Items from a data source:
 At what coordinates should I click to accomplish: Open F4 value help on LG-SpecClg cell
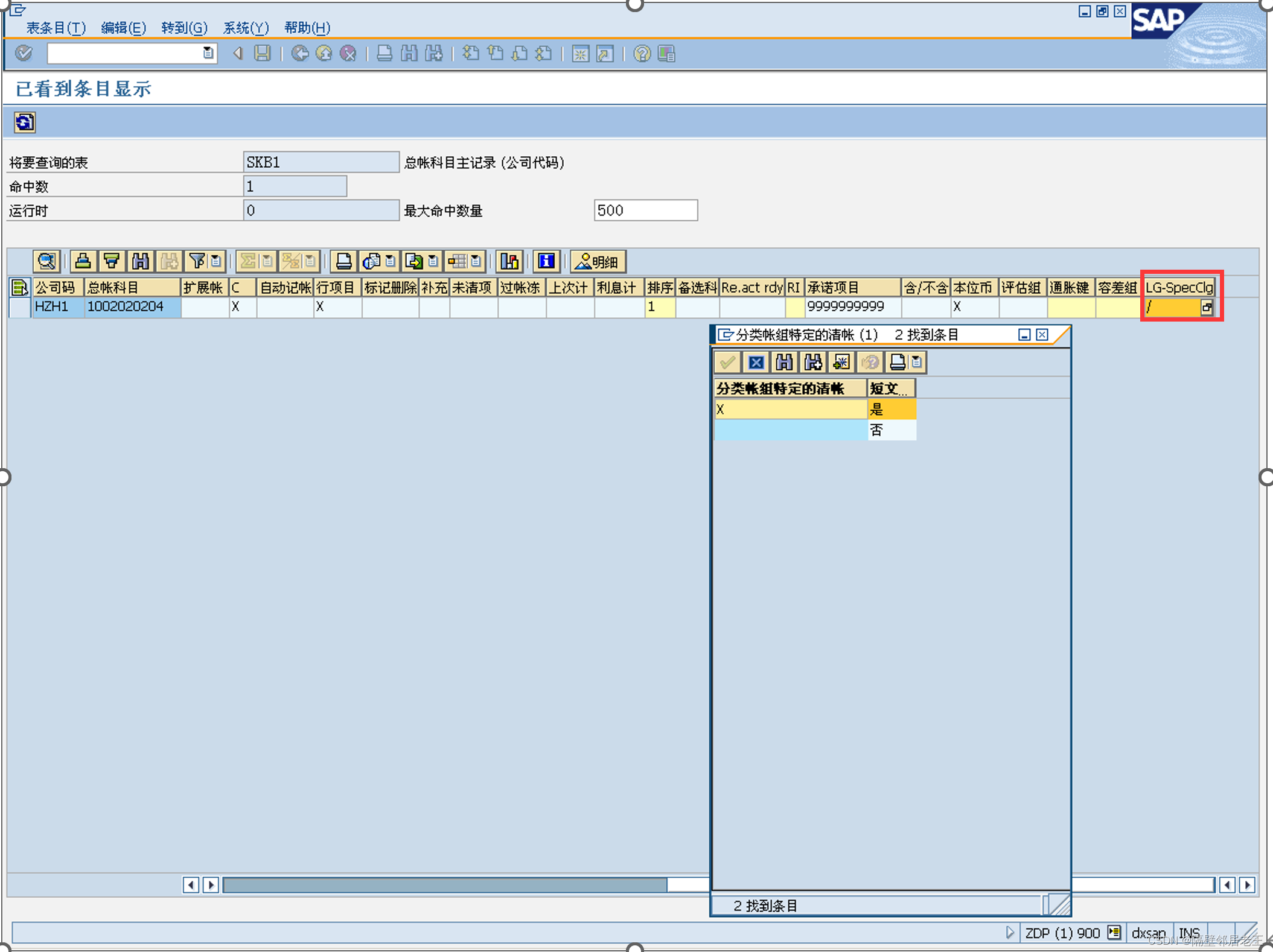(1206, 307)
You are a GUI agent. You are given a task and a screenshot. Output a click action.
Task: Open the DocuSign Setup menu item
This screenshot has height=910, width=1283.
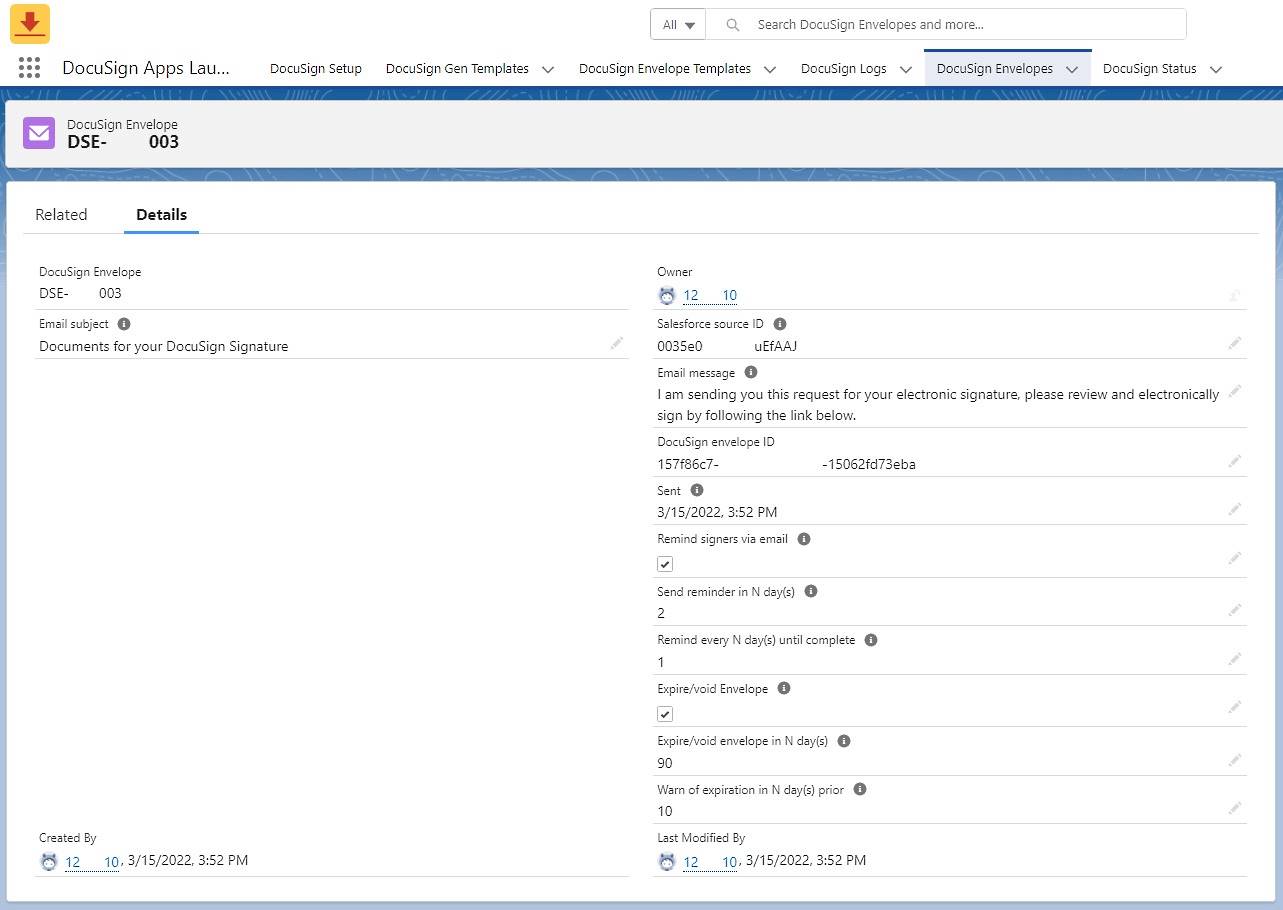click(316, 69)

TASK DETAILS:
Render every line of all the records as a Markdown table with the columns Number and Record line, one row per line and skipping blank lines. Leave the pictures out of the answer.

SOLUTION TO THIS TASK:
| Number | Record line |
|---|---|
| 1 |  At what coordinates should I click to accomplish: Open F4 value help on LG-SpecClg cell |
| 2 | (1206, 307) |
| 3 | You are a GUI agent. You are given a task and a screenshot. Output a click action. |
| 4 | Task: Open the DocuSign Setup menu item |
| 5 | This screenshot has height=910, width=1283. |
| 6 | click(316, 69) |